The air inside the trailers was so dangerous that FEMA warned its own employees about the danger of merely stepping inside to test the air -- much less spending months, if not years, living in one of these toxic tin cans.
This sad saga has followed a now-predictable pattern of Bush administration incompetence. Whistleblowing, denial. Media investigation and confirmation, more denial. More complaints, insult the victim. Congressional investigations, still more denial. Quiet acknowledgment of fault, then foot-dragging and inaction.
Then as only it can do, the Bush administration added insult to injury by needlessly visiting its incompetence on countless others.
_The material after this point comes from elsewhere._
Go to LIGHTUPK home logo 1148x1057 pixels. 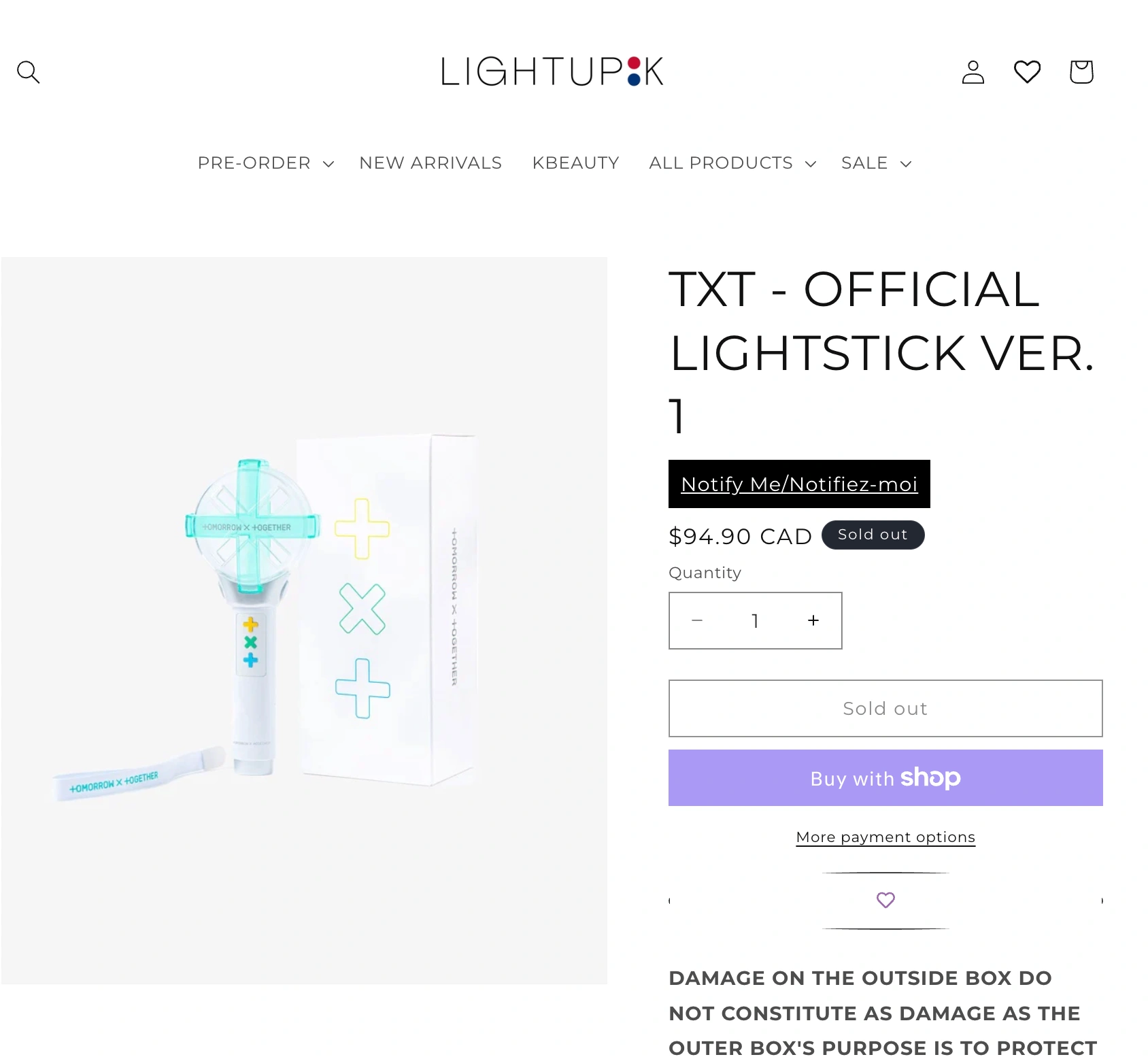coord(552,71)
Long after the dangers were widely known, the administration tried to send the trailers to victims of a tornado in Kansas, Native Americans in South Dakota (something one person likened to "modern smallpox blankets") , victims of the California wildfires, and then even wanted to sell thousands to the general public.
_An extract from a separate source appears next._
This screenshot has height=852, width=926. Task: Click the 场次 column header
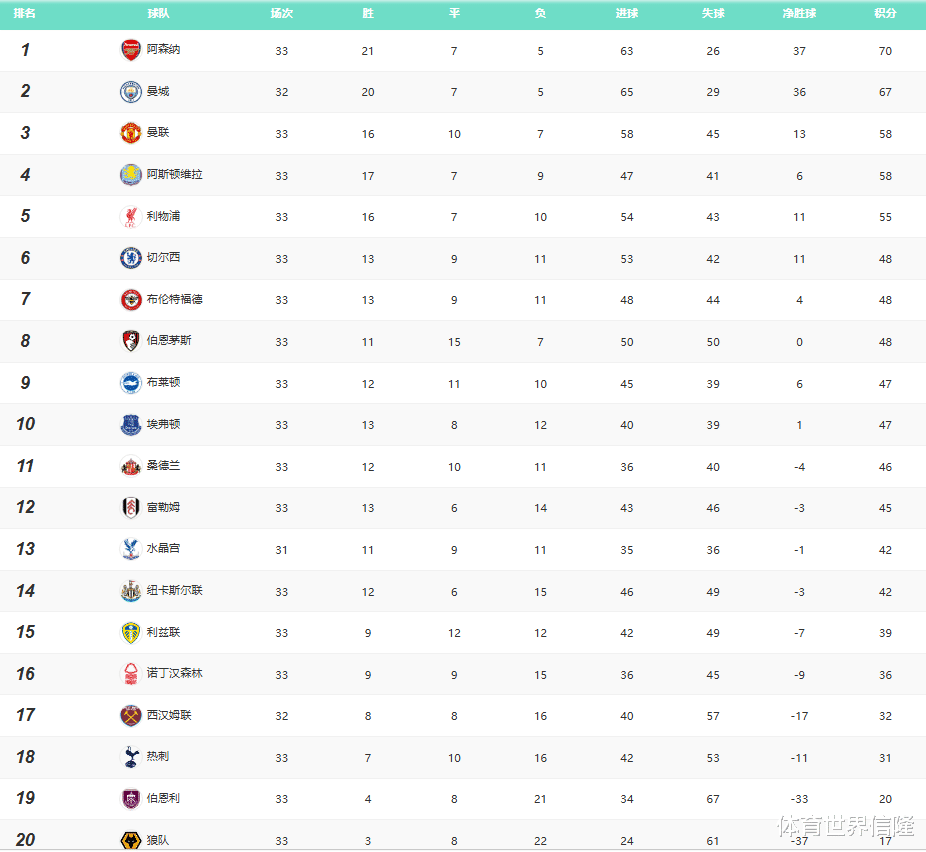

The alarm was sounded again today -- this time from within the administration itself. The Centers for Disease Control (CDC) confirmed that the formaldehyde levels inside the trailers rose to as much as 40 times the level considered dangerous. "We do not want people exposed to this for very much longer," a CDC official said. Unfortunately, about 35,000 people are still living in the toxic trailers.
It's hard to decide which is more toxic: formaldehyde or the Bush legacy?